- Born: December 11, 1974 (age 51)
- Occupations: Television producer, documentary filmmaker
- Years active: 2012–present
- Notable work: Leah Remini: Scientology and the Aftermath Declassified The Seven Five Undercover Boss The Pitch The People's Couch True Life Mind Field Free Meek Indian Matchmaking Living Undocumented This Is Paris Night Stalker: The Hunt for a Serial Killer
- Website: www.theipcorp.com

= Aaron Saidman =

American executive producer (born 1974)

Aaron Saidman (born December 11, 1974) is an American creator-developer, documentary filmmaker and television producer known for creating or serving as an executive producer on a number of non-fiction television series and documentary feature films, including Leah Remini: Scientology and the Aftermath, Curse of Von Dutch, Mind Field, Declassified: Untold Stories of American Spies, The Pitch, The Seven Five, Free Meek and Night Stalker: The Hunt for a Serial Killer. Saidman is the President and co-founder of The Intellectual Property Corporation, which he created in 2016 with longtime producing partner Eli Holzman.

== Career ==
In 2017, The Hollywood Reporter named Saidman one of the "Top 10 Power Players" in reality television. Later that year, Saidman won a Primetime Emmy Award for Leah Remini: Scientology and the Aftermath, in the category of Outstanding Informational Series or Special, as well as a TCA Award for Outstanding Achievement in Reality Programming, and a Producers Guild of America Award for Best Non-Fiction Television for the first and second seasons of the series. Saidman and Holzman developed the high-profile Scientology series with actress Leah Remini after Saidman heard that Remini and her agents were interested in producing a documentary about her experience in the Church of Scientology. Saidman also executive produced the documentary series Active Shooter: America Under Fire, which premiered on Showtime in 2017.

In 2018, Saidman was named President of Industrial Media, following CORE Media Group's acquisition of The Intellectual Property Corporation. Saidman is a member of the board of directors of the International Documentary Association (IDA) from 2018 to 2022

In 2019, Saidman and Anna Chai co-directed the Netflix documentary series Living Undocumented, which Saidman executive produced with Eli Holzman, Selena Gomez, and her mother Mandy Teefey, Sean O'Grady and Anna Chai. The series follows eight undocumented immigrants living in the United States, and was nominated for a News and Documentary Emmy Award in the category of "Outstanding Editing: Documentary" in 2020. In 2019, Living Undocumented was nominated for an IDA Award for "Best Episodic Series."

In 2020, Saidman was one of the executive producers for the Netflix unscripted television series Indian Matchmaking.

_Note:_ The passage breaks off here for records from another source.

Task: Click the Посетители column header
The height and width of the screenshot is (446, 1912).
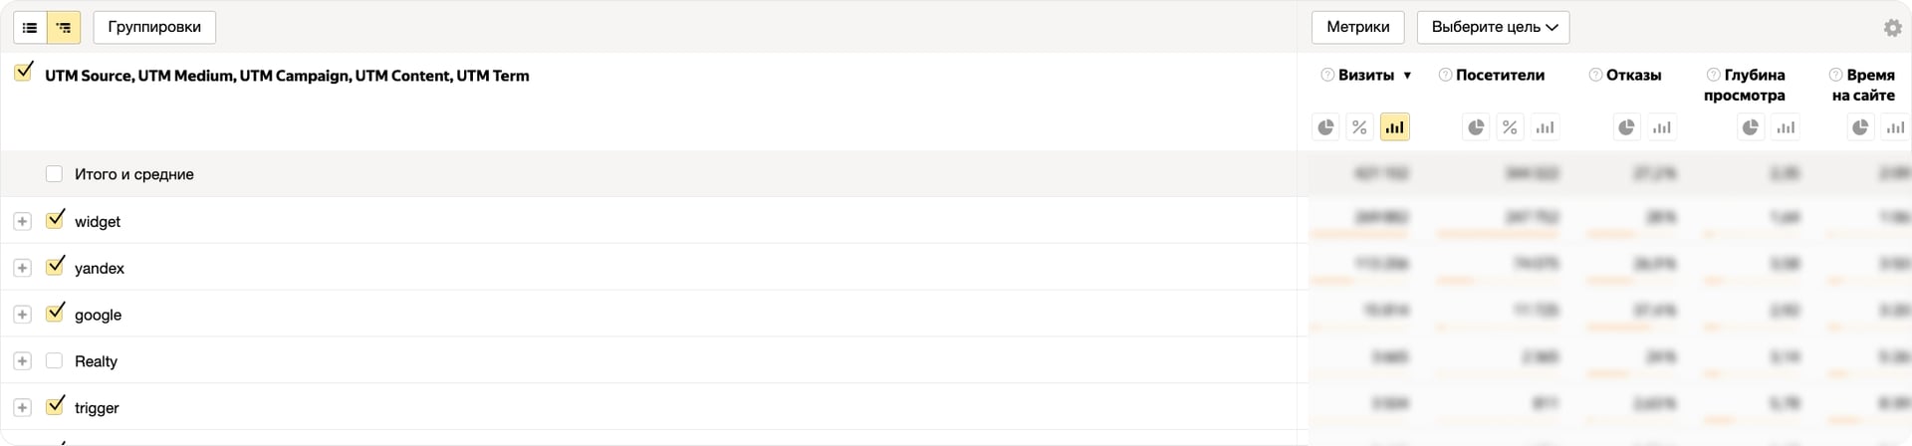Action: tap(1500, 75)
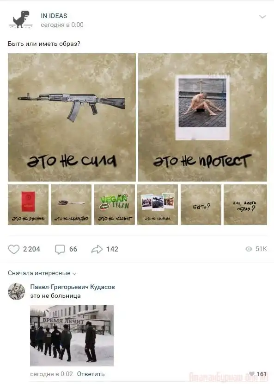Open the post timestamp сегодня в 0:00

coord(62,25)
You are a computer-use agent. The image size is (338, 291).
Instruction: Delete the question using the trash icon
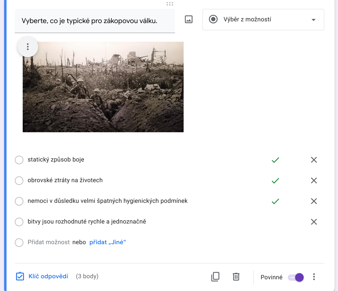click(x=236, y=277)
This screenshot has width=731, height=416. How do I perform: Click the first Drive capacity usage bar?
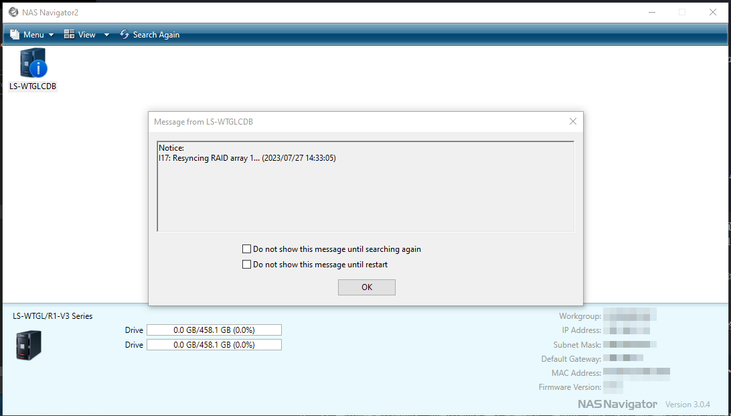(x=214, y=330)
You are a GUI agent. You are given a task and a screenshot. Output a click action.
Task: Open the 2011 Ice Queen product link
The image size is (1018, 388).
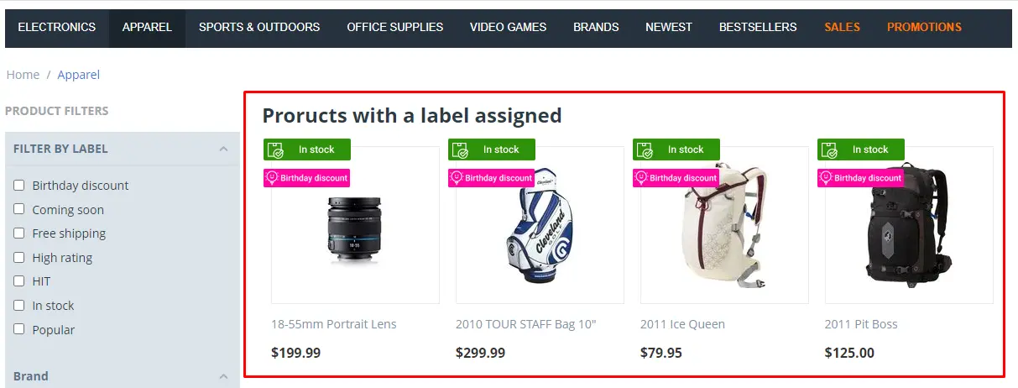(682, 324)

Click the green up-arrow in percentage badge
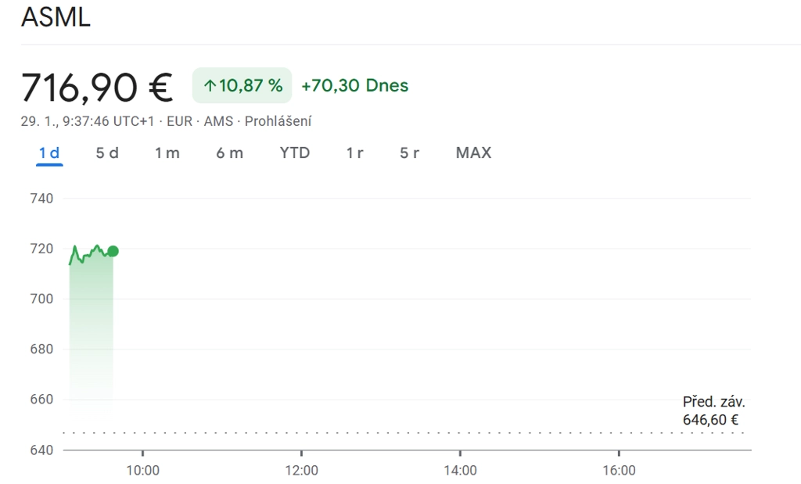click(x=210, y=86)
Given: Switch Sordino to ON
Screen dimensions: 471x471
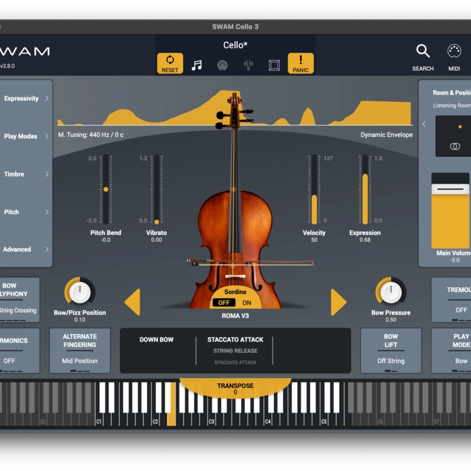Looking at the screenshot, I should [247, 303].
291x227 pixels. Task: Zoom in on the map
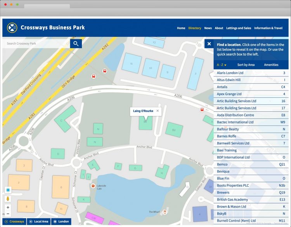point(8,208)
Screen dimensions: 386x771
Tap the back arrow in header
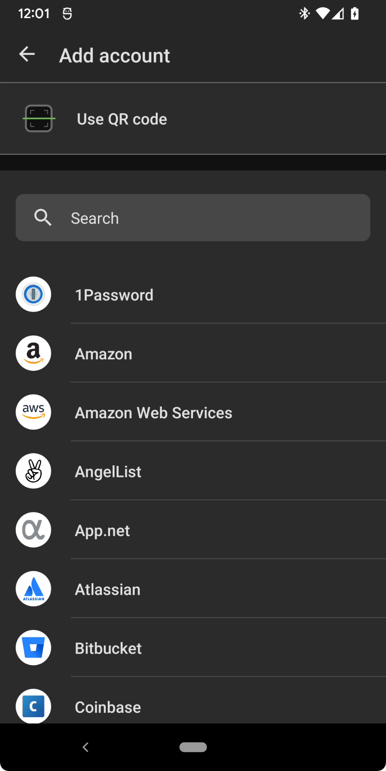[27, 54]
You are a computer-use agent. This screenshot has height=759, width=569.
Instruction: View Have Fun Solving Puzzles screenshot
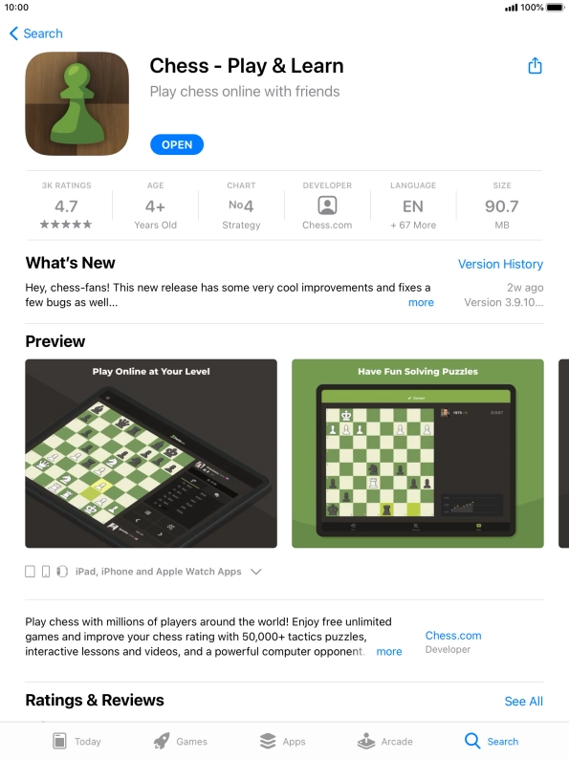click(418, 453)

That same year, he produced the critically acclaimed documentary This Is Paris, about socialite Paris Hilton and directed by Alexandra Dean. Saidman approached Hilton in 2018 after reading an article about her and the cultural trends she had started, wittingly and unwittingly, and grew curious about who she was as a person. After meeting, Saidman and Hilton decided to make a documentary that was "truly authentic" and could "reveal the deeper essence of who Paris really is—in a way that the public hadn't really seen before, but also in a way that Paris herself hadn't really come to terms with and hadn't explored herself."This Is Paris was chosen as an official selection at the 2020 Tribeca Film Festival. Saidman also served as an executive producer for the HBO documentary series We're Here, which was released in 2020 and he eventually won a Peabody Award for the show in 2023. Saidman also created and produced the cooking series Selena + Chef, his second collaboration with Selena Gomez, which was released on August 13, 2020.

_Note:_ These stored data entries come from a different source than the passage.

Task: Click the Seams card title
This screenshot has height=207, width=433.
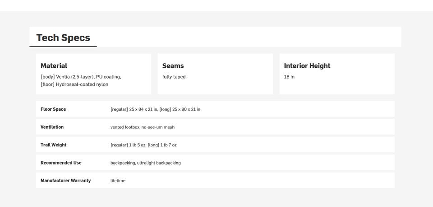Action: 173,66
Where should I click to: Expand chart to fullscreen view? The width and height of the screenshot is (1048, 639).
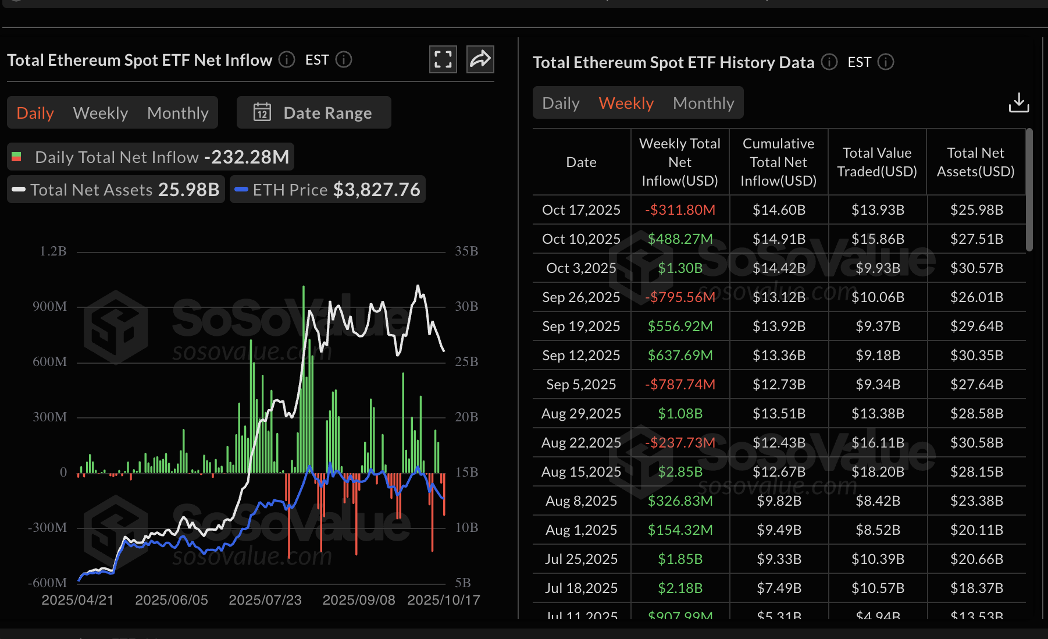443,59
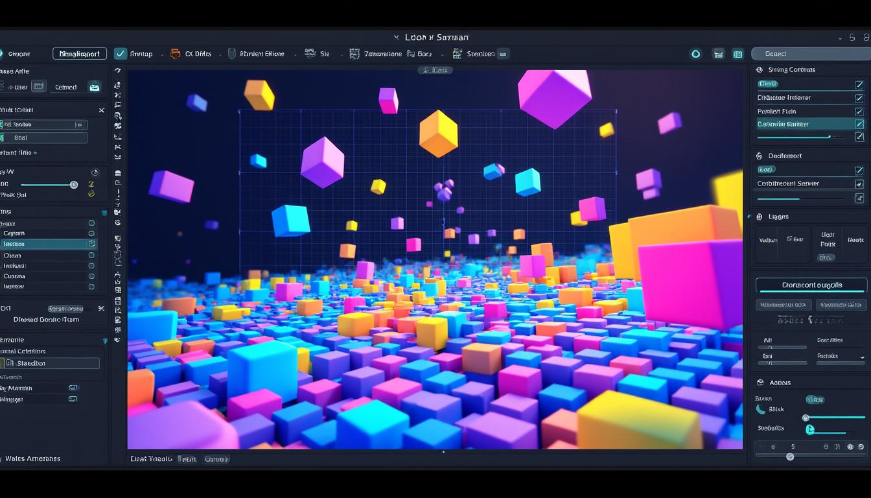The image size is (871, 498).
Task: Open the CX Drifts tool in the top toolbar
Action: coord(175,54)
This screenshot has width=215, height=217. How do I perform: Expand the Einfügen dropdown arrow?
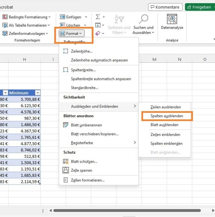point(86,17)
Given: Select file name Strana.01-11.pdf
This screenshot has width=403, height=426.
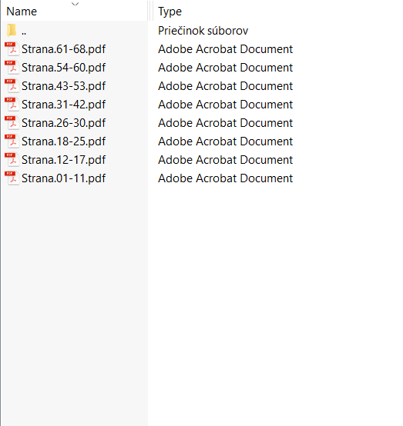Looking at the screenshot, I should pyautogui.click(x=63, y=178).
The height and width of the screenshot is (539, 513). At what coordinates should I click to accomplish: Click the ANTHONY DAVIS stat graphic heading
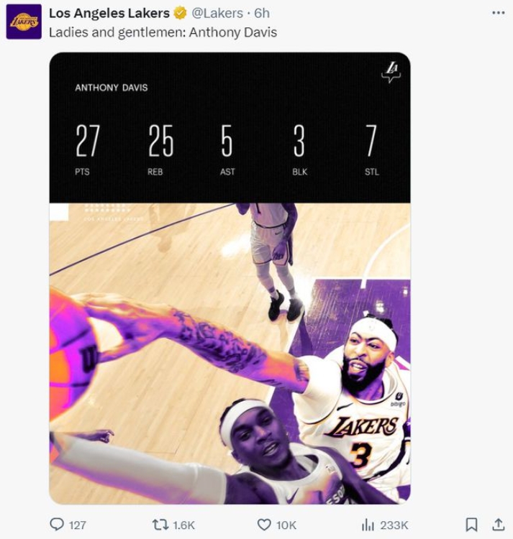111,88
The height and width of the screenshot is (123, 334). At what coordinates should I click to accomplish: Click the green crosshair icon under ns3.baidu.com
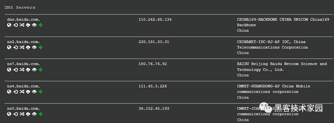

In 2021, it was announced that Saidman would produce a documentary series about the fashion brand Von Dutch for Hulu. Saidman also served as an executive producer for the true crime docuseries Night Stalker: The Hunt for a Serial Killer, which was released in 2021.

After Sony Pictures Television acquired Industrial Media in 2022, the company named Saidman Co-President of Nonfiction Entertainment, a new division focused on nonfiction content. Saidman served as executive producer for the A&E documentary series Secrets of Playboy, which was released in 2022.

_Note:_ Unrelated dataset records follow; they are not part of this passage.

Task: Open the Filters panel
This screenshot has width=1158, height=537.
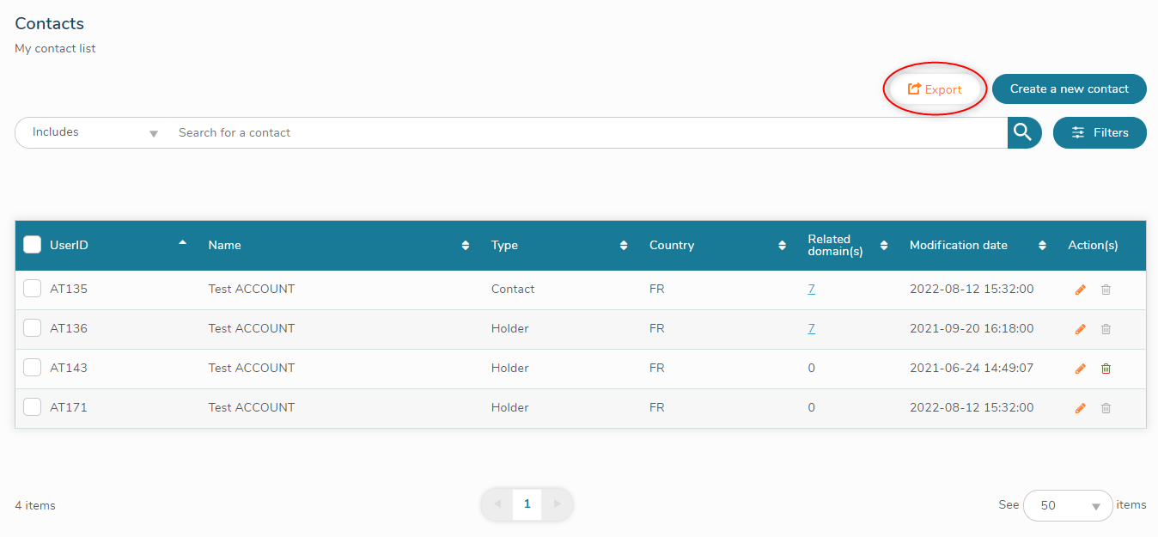Action: pyautogui.click(x=1100, y=132)
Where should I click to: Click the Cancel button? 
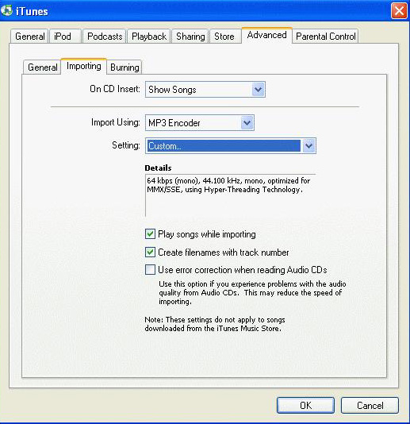(x=370, y=405)
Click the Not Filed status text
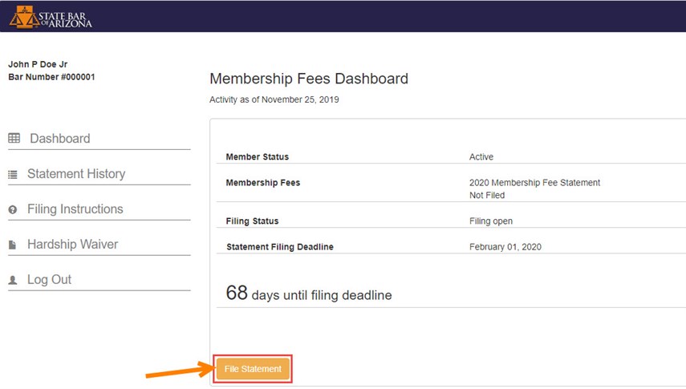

Saidman executive produced the film The Disappearance of Shere Hite, a documentary about the life of sex researcher Shere Hite, which premiered at the Sundance Film Festival in January 2023. In March 2023, Saidman was a guest on Emmy-winning producer Jimmy Fox's podcast titled Unscripted and Unprepared.

Saidman executive produced the documentary series Deadlocked: How America Shaped the Supreme Court, for which he was nominated for a Film Independent Spirit Award for Best New Non-Scripted or Documentary Series.